The four registers mentioned above are used for the movement of data between the CPU and memory. Within the CPU, data must be presented to the ALU for processing. The ALU may have direct access to the MBR and user-visible registers. Alternatively, there may be additional buffer registers at the boundary to the ALU; these registers serve as input and output registers for the ALU and exchange data with the MBR and user-visible registers.

All CPUs includes a register or set of registers, often known as the program status word (PSW) that contains status information. The PSW typically contains condition codes plus other status information. Common fields or flags include the following:

• Sign: Contains the sign bit of the result of the last arithmetic operation.
• Zero: Set when the result is 0.
• Carry: Set if an operation resulted in carry (addition) into or borrow (subtraction) out of a high-order bit.
• Equal: Set if a logical compare result in equality.
• Overflow: Employed to point toward arithmetic overflow.
• Interrupt Disable or Enable:  Applied to disable or enable interrupts.
• Supervisor: Indicates where the Central Processing Unit is executing in administrator or user mode. Certain privileged instructions can be performed only in supervisor mode, and certain areas of memory can be accessed only in supervisor mode.

In addition to the PSW, there may be a pointer to a block of memory containing additional status information. In machines using vectored interrupts, an interrupt vector register may be provided. If a stack is used to implement certain function (e.g., subroutine cell), then a system stack pointer is needed. A page table pointer is used with a virtual memory system. Finally, registers may be used in the control of I/O operations.

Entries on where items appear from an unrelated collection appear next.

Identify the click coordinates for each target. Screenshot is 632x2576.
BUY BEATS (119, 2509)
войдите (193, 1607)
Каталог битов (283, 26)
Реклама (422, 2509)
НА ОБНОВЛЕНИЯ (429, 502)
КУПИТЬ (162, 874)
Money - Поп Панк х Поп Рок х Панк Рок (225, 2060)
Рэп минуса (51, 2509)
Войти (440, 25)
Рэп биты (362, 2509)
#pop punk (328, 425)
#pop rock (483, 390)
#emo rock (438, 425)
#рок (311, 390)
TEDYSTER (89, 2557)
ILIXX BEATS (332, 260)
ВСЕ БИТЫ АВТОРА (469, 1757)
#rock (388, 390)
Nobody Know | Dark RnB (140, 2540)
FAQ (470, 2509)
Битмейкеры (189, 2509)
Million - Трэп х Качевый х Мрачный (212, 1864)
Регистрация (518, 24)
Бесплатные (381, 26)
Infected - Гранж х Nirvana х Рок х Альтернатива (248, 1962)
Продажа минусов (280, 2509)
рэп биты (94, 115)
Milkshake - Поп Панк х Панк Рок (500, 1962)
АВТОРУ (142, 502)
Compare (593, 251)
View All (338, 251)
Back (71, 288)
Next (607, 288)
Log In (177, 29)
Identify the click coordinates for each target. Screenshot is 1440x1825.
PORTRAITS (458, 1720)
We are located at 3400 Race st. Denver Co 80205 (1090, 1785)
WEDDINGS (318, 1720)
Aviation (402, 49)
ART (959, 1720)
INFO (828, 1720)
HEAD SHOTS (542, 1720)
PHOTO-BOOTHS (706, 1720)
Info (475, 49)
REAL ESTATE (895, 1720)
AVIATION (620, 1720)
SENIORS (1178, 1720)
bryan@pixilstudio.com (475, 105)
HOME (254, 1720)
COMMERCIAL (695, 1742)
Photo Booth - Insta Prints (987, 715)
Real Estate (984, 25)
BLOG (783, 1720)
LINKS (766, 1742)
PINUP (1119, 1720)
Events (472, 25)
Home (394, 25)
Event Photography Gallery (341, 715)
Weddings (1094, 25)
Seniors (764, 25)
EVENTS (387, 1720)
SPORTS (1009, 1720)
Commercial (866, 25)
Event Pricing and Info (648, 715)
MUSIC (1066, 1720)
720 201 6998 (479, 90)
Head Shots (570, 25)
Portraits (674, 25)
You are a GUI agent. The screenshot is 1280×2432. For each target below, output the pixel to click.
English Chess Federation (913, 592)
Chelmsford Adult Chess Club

In addition to the above components modern microprocessors may also have the following components:

• Integer unit (iu): To handle the integer operation efficiently.
• Floating point unit (fpu): To perform floating point operations.
• Memory management unit (mmu): This unit handles run-time memory management problems to enhance performance.
• Data cache and instruction cache: These are also called bult-in cache. The built-in cache is a fast primary memory.

It is also noted that currently some microprocessors may have a special component for a specific purpose, for instance multimedia. Some processors have more than one ALU unit to enhance performance. Finally, it is essential to say that the components of a microprocessor may change or new components may be incorporated in the future.